The project involves around 100 scientists from world-leading research institutes in both countries alongside researchers from South Korea, Germany, Sweden, New Zealand and Finland, who will contribute to the various projects. These projects aim to deliver answers to some of the big questions for scientists trying to predict global sea-level rise.
“For more than a decade, satellites have identified this area as a region of massive ice loss and rapid change,”said the lead U.S. scientific coordinator, Dr. Ted Scambos, of the National Snow and Ice Data Center. “But there are still many aspects of the ice and ocean that cannot be determined from space. We need to go there, with a robust scientific plan of activity, and learn more about how this area is changing in detail, so we can reduce the uncertainty of what might happen in the future.”
Dr. Rebecca Totten Minzoni, an assistant professor of geological sciences at The University of Alabama, has a role to play as a marine geologist and paleontologist in the roughly $25 million research collaboration. She will use her expertise in finding clues to the past behavior of Thwaites Glacier through what is left behind in the offshore sediment to inform models for how the glacier could behave in the future.
Antarctica’s glaciers contribute to sea-level rise when more ice is lost to the ocean than is replaced by snow. To fully understand the causes of changes in ice flow requires research on the ice itself, the nearby ocean and the Antarctic climate in the region.
Satellites show the Thwaites region is changing rapidly with warmer currents swirling around it, reaching under the ice shelf and working as a sort of lubricant that melts it from below. Not enough, however, is known about this process and how extensively it reaches under the ice shelf.
The project will deploy the most up-to-date instruments and techniques available, from drills that can make access holes 1,500 meters into the ice with jets of hot water to autonomous submarines.
Totten Minzoni will be aboard a research vessel where her part of the international team will extract cores of sediment from the sea floor to reveal the conditions around the ice sheet for the past 12,000 years.
“It’s just like stepping back in time because each layer tells you about a different time period and the glacial and oceanographic conditions,” she said.
Specifically, Totten Minzoni and her students will look for the silica walls of microscopic, single-celled organisms, called diatoms, that can be preserved in sediment for millions of years.

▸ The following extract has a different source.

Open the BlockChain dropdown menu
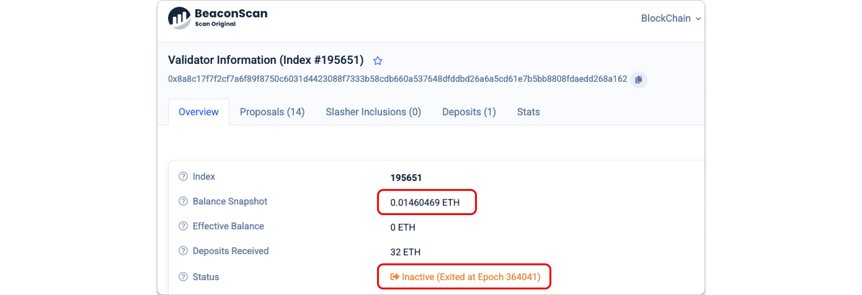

The abundance of the diatom microfossil remains and the species present at different intervals provide clues about the water that supported them, whether it was warm or cold, and whether there was sea ice or large ice shelves at the time.
Combined with dating of the sediment cores, Totten Minzoni’s findings will help researchers understand the rates of past glacier retreat, especially in the presence warm water, which can be used to understand how Thwaites Glacier could behave in similar waters today and in the future.
“The whole focus of this large project is have a more accurate model for what the contribution of Antarctica to sea level rise is going to be,” she said.
Totten Minzoni’s team of marine geologists, Thwaites Offshore Research (THOR), is one of the eight projects funded by the joint NSF and NERC grant, and is led by the University of Houston and the British Antarctic Survey, with collaborators from Rice, Columbia and Exeter universities.